In a keynote led by Marcus Hearne, Senior Director of Product Marketing, and Scott Richard, SVP Product/Engineering, the speakers touched upon the emergence of AI Agents as a new attack surface.
What Is Agentic AI? Why Use It?
Agentic AI refers to artificial intelligence systems that can autonomously make decisions, plan, and take action to achieve goals with minimal human intervention. Instead of simply reacting to inputs or performing predefined tasks, agentic AI can establish objectives, create plans, and execute tasks with minimal oversight. As this technology evolves, it is poised to reshape multiple sectors by streamlining intricate operations and improving the efficiency of everyday workflows.
AI Agents are quickly becoming the “next big thing” according to Gartner, who also predict that 33% of enterprise software applications will include agentic AI by 2028, a significant jump from only 1% in 2024. They also anticipate that around 15% of day-to-day work decision making will be made autonomously by AI agents.
Gen AI is poised to increase productivity and provide real, tangible value to organizations that implement it. An MIT study shows this productivity boost sits at an average of 15% with access to an AI assistant.
So, the value is real, and we can observe it. Productivity can improve without the dreaded decrease in quality. So, what are the risks?
What Are the Risks Of Gen AI?
The rapid adoption of any tool can have potentially devastating consequences. A tool with the ability to act autonomously, change processes or change data comes with some obvious potential pitfalls. However, with the right precautions in place, safe deployment of these agents is possible.
So, what is the solution here? Clearly it is not to avoid deploying AI agents at all, as this is simply not an option for those looking to stay competitive in their respective markets. Organizations that do not embrace the expansion and adoption of AI risk falling behind or even leaving themselves unnecessarily exposed. Instead, controls must be put in place for safer deployment.
The 5 Steps To Secure AI Agents
By taking these five steps to ensure these agents can be securely deployed, organizations can avoid the potential pitfalls of this emerging technology.
First Step: Identify And Protect Sensitive Data
Organizations must create a secure environment and identify all sensitive information in their ecosystem. Bad actors target data either for theft or extortion, so continuous ecosystem scanning (using AI-powered tools to handle scale) is essential. Identifying and securing sensitive data also allows it to be fed into other systems to advance the security cycle.
Second Step: Secure Identities
Agents have identities too, and Non-Human Identities (NHIs) should be treated like human ones. Each must have a unique identity, be governed by clear policies, use zero-trust authentication, and maintain an audit trail of access. The goal is to give agents only what they need, when they need it, preventing excessive agency creep.

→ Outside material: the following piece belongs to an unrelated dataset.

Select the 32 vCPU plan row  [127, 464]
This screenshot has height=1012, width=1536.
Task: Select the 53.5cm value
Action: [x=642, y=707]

Third Step: Monitor Behavior
Agents’ actions should be continually monitored. Establishing a baseline of normal behavior makes it easier to spot atypical activity and indicators of compromise. This enables faster, more effective remediation. Integration with SIEM, SOAR, IAM, and other systems supports proactive and preemptive action.
Fourth Step: Secure Your Apps
Application security underpins agent security. Agentic applications must be designed to prevent new attack vectors, including prompt injection, excessive agency, and sensitive data leaks. AI-augmented security testing can detect these threats and enable secure coding at scale.
Fifth Step: Be Ready to Respond
Breaches are often a matter of when, not if. AI-driven attacks move faster than manual investigations, so automated forensics and root-cause analysis are critical for rapid recovery and resilience. Organizations must move from alerts to insight to action quickly, using a unified view that correlates all artifacts, logs, and traces into a single pane of glass for efficient response.
To Conclude
There is no silver bullet approach to securing AI agents, and anyone who tries to tell you they have one is being misleading. Without sufficient guardrails, any advanced technology has the potential to open up new avenues for risk and possible exploitation.
The true answer to this issue is to weave together a strong fabric of solutions that interconnect, are powered by AI, and can use machine scale and work to create a feedback loop that evolves as threats evolve.